What sells your jar of honey? Most of mine is on a shelf in a store. I don't do farm mkts. I wholesale. I believe that what sells my Honey is a plain straight forward label which identifys the Honey as being from the area and then Name Recognition. I had a guy at a machine repair shop, who I don't know, who told me that my honey is the only honey she will buy. Even though they have to travel 20 miles one way to get it. He saw the name on my van. My van sells my honey.


----------



## Bens-Bees (Sep 18, 2008)

> + an experation date


Experation date: Jan 20th, 5775


----------



## honeyshack (Jan 6, 2008)

Since we are a federally inspected facility we already do alot of what you are thinking.
On the label is our name and address. The product name, grade and color. a lot number and ingredient list. Each yard has a number and each yard is given a lot number for each round of extractions.
We have a paper trail for our honey. We keep track of all we do to our honey and bees and when.
Our honey is tested at the packers by lot. When we get inspected, our first honey gets tested as well.
I have attended farmers markets where there are beekeepers selling their honey who are not inspected. They sell their honey...some the same price, some higher and some lower. When there are multiple honey producers, I make a point of telling them I am inspected. Some buy from me because of it, alot though, buy because of tasted and price. Sometimes i loose out on the price because i charge a bit more.


----------



## Deeptime (Jul 21, 2009)

I'd have a copy of my inspection cert where all can see it. We do that with our "animal welbeing" certs.


----------



## sqkcrk (Dec 10, 2005)

What kind of inspection certs r u refering to?


----------



## Deeptime (Jul 21, 2009)

Any time, any part of your operation has an inspection and you get a certificate (that states "you passed"), post it (or a copy) where you can get some free advertising out of it. In light of the current food-egg salmonella issue, consumers are trending toward wanting even small-guy inspections. From hives to honey-house.


----------



## sqkcrk (Dec 10, 2005)

Okay.
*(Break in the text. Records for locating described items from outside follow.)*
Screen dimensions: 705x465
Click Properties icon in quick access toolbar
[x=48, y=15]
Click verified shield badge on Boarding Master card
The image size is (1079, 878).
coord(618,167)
But I don't have anything but my hives inspected. And I really doubt that anyone would read them if I posted them in my honeyhouse. Apiary Inspections don't say anything about the quality of the honey that I put into my jars.

Do you think I should post Apiary Inspection Reports on my website? I don't think I should or will. Do you? Do you post them on your website?

I may be way out in left field, but I really believe in telling people what they need to know and answering their questions when they ask. But not fully exposing every detail of what I do and how I do it. And, I don't consider that hiding anything.


----------



## Deeptime (Jul 21, 2009)

sqkcrk,
You forget I'm a just a small-time hobbyist. But, that said, When the state gets around to inspecting my hives, the insepction cert will go in my honey-sales-kit file. Certs are not a big thing, but the sum of a lot of little things can make an impact.


----------



## melliferal (Aug 30, 2010)

sqkcrk said:


> What sells your jar of honey? Most of mine is on a shelf in a store. I don't do farm mkts. I wholesale.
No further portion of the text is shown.